I find myself smiling at her step-by-step instructions.

Make a left once you've reached your kitchen and continue straight until you meet the screen door leading to your deck. Unlock it and step outside.

The minute I shut the door behind me, I'm shivering. Of course Ali knew it would be cold without a jacket. Ali is always right, even when I won't admit it.

Make another left down the steps and go straight up the hill, passing all the trees until you reach the one that James tried to burn his name into on my birthday.

I run my fingers over the charred wood, smiling at the memory of James drunkenly holding his lighter to the thick trunk. It was the first time I let him drink at my house.

Make a sharp right and immediate left onto the small trail that you made when you were eleven.

I remember telling her the story of how I made the trail in my backyard. She remembered. The fallen trees crunch under the pressure of my footsteps.

Keep walking until you reach the clearing.

It's becoming more difficult to see the words on the page.

Can you hear the river now?

I can.

In the clearing, straight ahead, there is a bridge that crosses over the river. You took me there tonight. We looked at the stars until I had to drive home because I was too tired to stay. I want you to lie down on it. Look at how the stars shine.

I do as she says, tears once more smothering my flushed cheeks. I remember the night she has written about. It was the night I almost told her I love her, before chickening out. There are too many stars to count tonight.

If you're reading this, then I am not watching the stars with you. Pick one. Keep your eye on it.

I do. I pick a small one to the right of the North Star.

Maybe that's me now.

With wholehearted love, Alison.

With tearstained cheeks and a weight in my chest, I walk back through the woods and up the steps to my deck. I have to hold the railing to steady myself. I didn't tell her I love her that night. I should have. I should have never missed an opportunity to give her my love. I should have never made her feel unwanted. I should have given her the world because it's what she deserves. She deserves the world and so much more.

I don't know how I get to my room, or when I even leave the deck. Somehow, I'm back in my room. There's still a heavy pain in my chest that is too stubborn to leave.

I fall back onto my bed, clutching my now-bare chest, just trying to calm it down. It's so warm underneath my hand that I want to pull it away. I hear my ragged breaths and mangled sobs.

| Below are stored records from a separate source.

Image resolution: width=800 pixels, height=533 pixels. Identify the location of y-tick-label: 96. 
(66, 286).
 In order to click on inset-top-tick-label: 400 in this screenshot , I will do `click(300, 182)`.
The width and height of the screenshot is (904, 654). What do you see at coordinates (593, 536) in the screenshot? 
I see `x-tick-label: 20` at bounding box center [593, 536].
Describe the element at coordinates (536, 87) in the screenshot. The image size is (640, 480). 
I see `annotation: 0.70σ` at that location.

All I can see on the back of my eyelids is Alison. I see her soft brown hair spread around her head like a crown as she lies on her back, just staring up at me like I'm the greatest thing she's ever laid her eyes on.

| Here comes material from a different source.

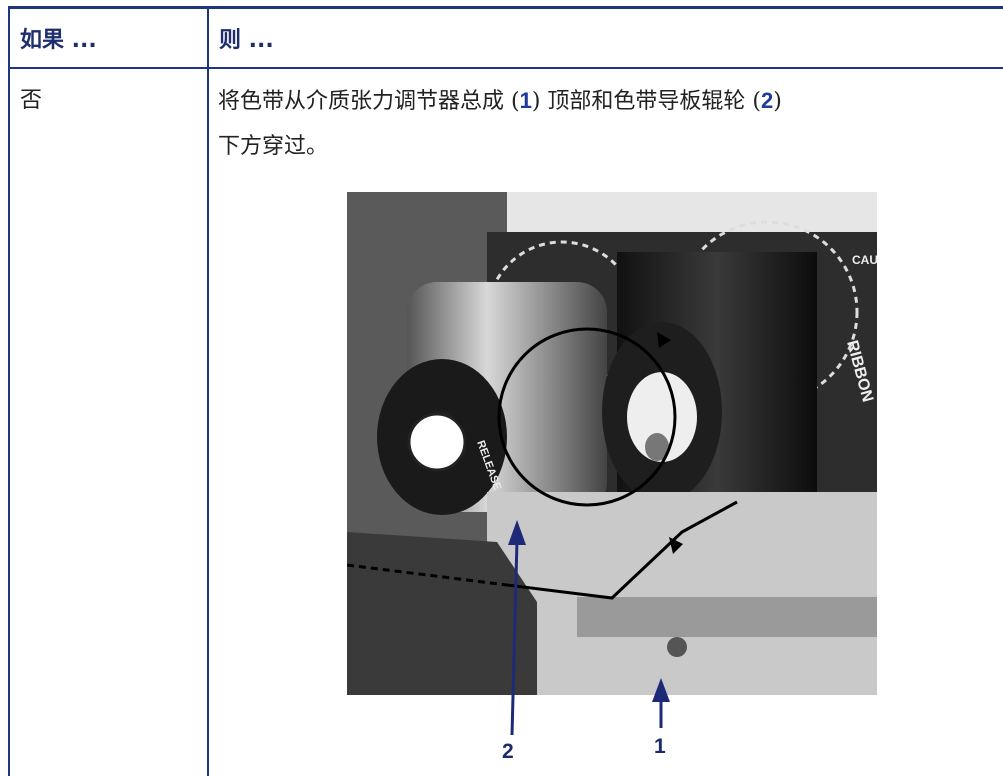 This screenshot has width=1003, height=776. I want to click on instruction-text: ) 顶部和色带导板辊轮 (, so click(646, 102).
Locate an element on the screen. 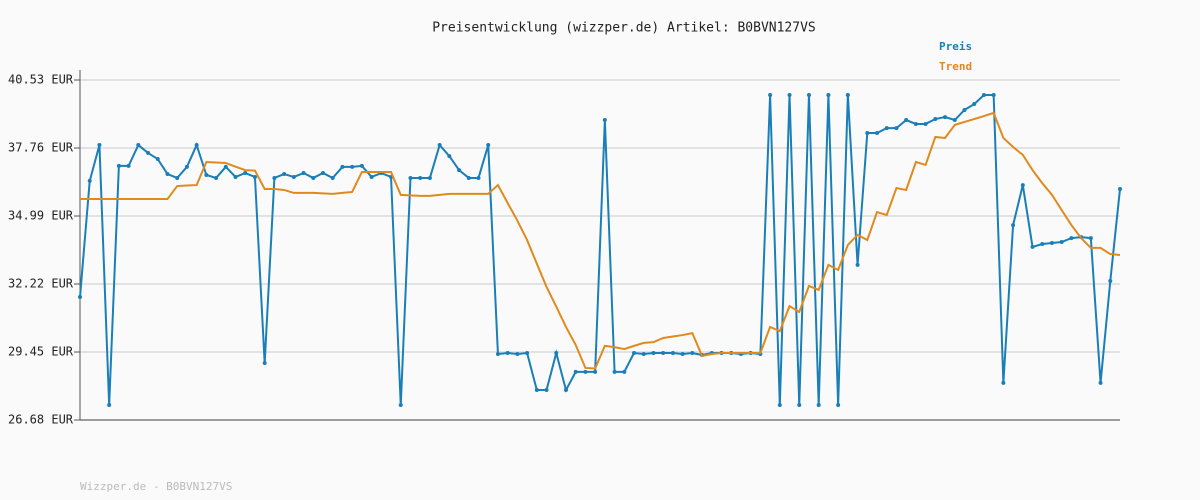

I see her green eyes reflecting the light from my lamp when she helps me with my government homework.

I see the bruises on her arms that weren't there a year ago. I see that her skin has paled tremendously. I see her arm rise in a weak wave.

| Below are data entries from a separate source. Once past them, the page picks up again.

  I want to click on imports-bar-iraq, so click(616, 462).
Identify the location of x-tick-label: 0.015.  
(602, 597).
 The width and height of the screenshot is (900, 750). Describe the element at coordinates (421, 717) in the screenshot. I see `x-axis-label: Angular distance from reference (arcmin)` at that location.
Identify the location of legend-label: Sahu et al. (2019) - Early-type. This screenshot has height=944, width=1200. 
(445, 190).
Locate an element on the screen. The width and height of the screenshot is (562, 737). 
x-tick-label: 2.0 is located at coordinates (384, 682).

Then I see myself. I see myself walking past her. I say nothing to her as I pass. I don't even look at her. I see Chris talking to her in class, and I stare. I want to know why he's talking to her. Since when is he good friends with her? Has he always been talking to her, and I've just not noticed?

I see her biting on her lip and see that she's drawn blood because her skin is as thin as a 1-ply tissue. I see her veins in her arms. I imagine her cancerous blood running through them and I'm clenching my fists.

Why is this happening to her? Why not someone else?

I curse myself for thinking that. I'm so selfish.

She isn't even yours, I remind myself. But she should be.

I see myself going up to her after class and carrying her books to lunch. We exchange no words. Then I'm back to being Jordan Matthews, the boy who dated the girl with leukemia. And Alison is back to being the 'cancer girl'. We are no longer considered one person. We are independent of each other.

One minute, I'm seeing all of these things. The next, I'm seeing all black, with my hand still clutching my chest.